Melissa Lee is a reporter, journalist, and news anchor for CNBC. Since January 2009, she has occasionally hosted Closing Bell when the anchor is unavailable. She has also hosted Options Action, and is now the host of CNBC's 5pm ET daily show Fast Money.

Lee took over as host of CNBC's 5pm ET daily show, Fast Money when Dylan Ratigan left CNBC for companion network MSNBC on March 27, 2009.  She was the interim host after Ratigan's departure, until April of the same year when she was appointed permanent host. Lee has received two Emmy Award nominations for Business News.

Lee has hosted six CNBC documentaries:
Made in China: The People's Republic of Profit
Coca-Cola: The Real Story Behind the Real Thing
Porn: Business of Pleasure
The $50M Con
Code Wars: America's Cyber Threat
Bitcoin: Boom or Bust

, Lee hosts 3 CNBC programs: Fast Money, Options Action, and Money in Motion: Currency Trading. Since February 9, 2015, Lee is one of four hosts for Power Lunch.

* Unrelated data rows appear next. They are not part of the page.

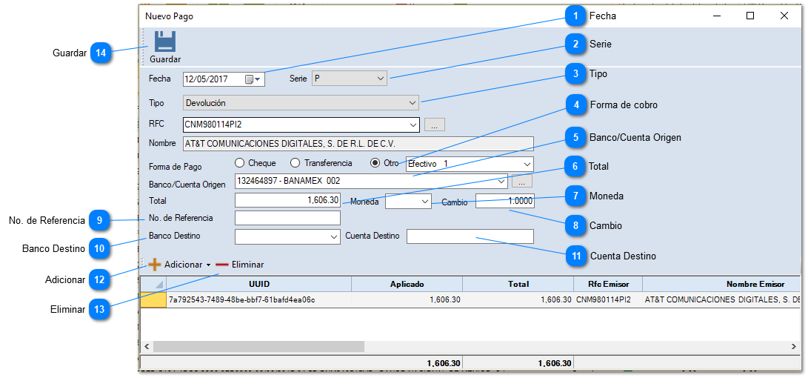Click the horizontal scrollbar in grid
This screenshot has width=808, height=378.
[x=258, y=346]
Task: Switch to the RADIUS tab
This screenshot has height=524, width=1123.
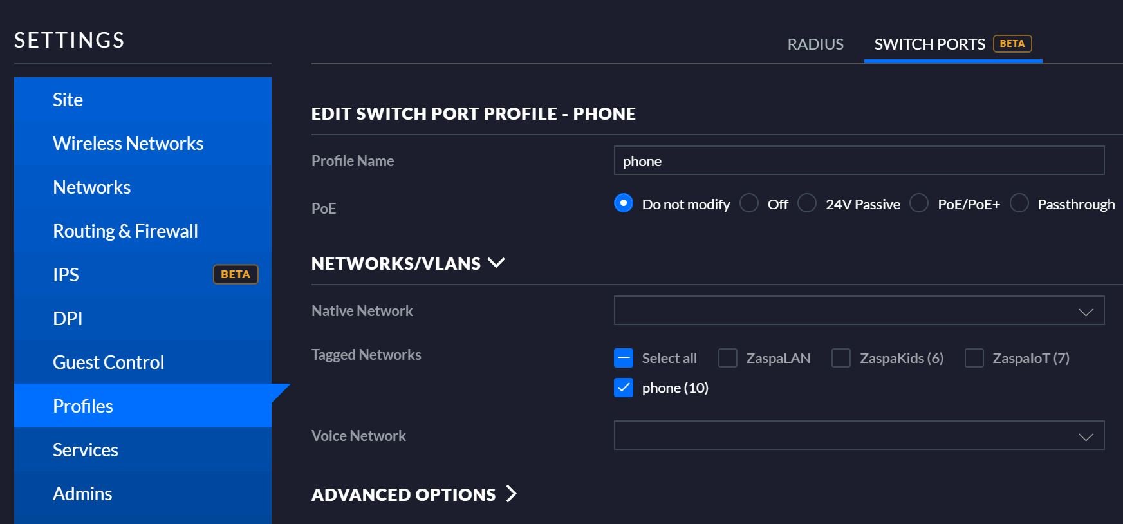Action: (815, 44)
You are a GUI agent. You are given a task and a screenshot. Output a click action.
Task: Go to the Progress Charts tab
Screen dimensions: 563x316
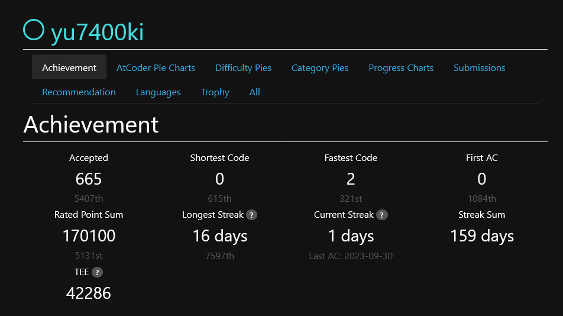pyautogui.click(x=401, y=67)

Early life, education, and career
Lee's grandfather immigrated from rural China to Buffalo, New York in the United States, along with his wife and children. Lee's father graduated from Columbia University and then moved to Great Neck, New York. Lee grew up idolizing New York news anchor Kaity Tong, who inspired Lee to become a reporter. Lee started her professional journalism career as a reporter for her hometown newspaper, the Great Neck Record. She graduated from Harvard College with a Bachelor of Arts in Government in 1995. She also served as Assistant Managing Editor of The Harvard Crimson. Prior to joining CNBC in 2004, Lee worked for Bloomberg Television and CNN Financial News.  Before her career in television, Lee was a consultant at Mercer Management Consulting. Her cases focused on the banking and credit card sectors.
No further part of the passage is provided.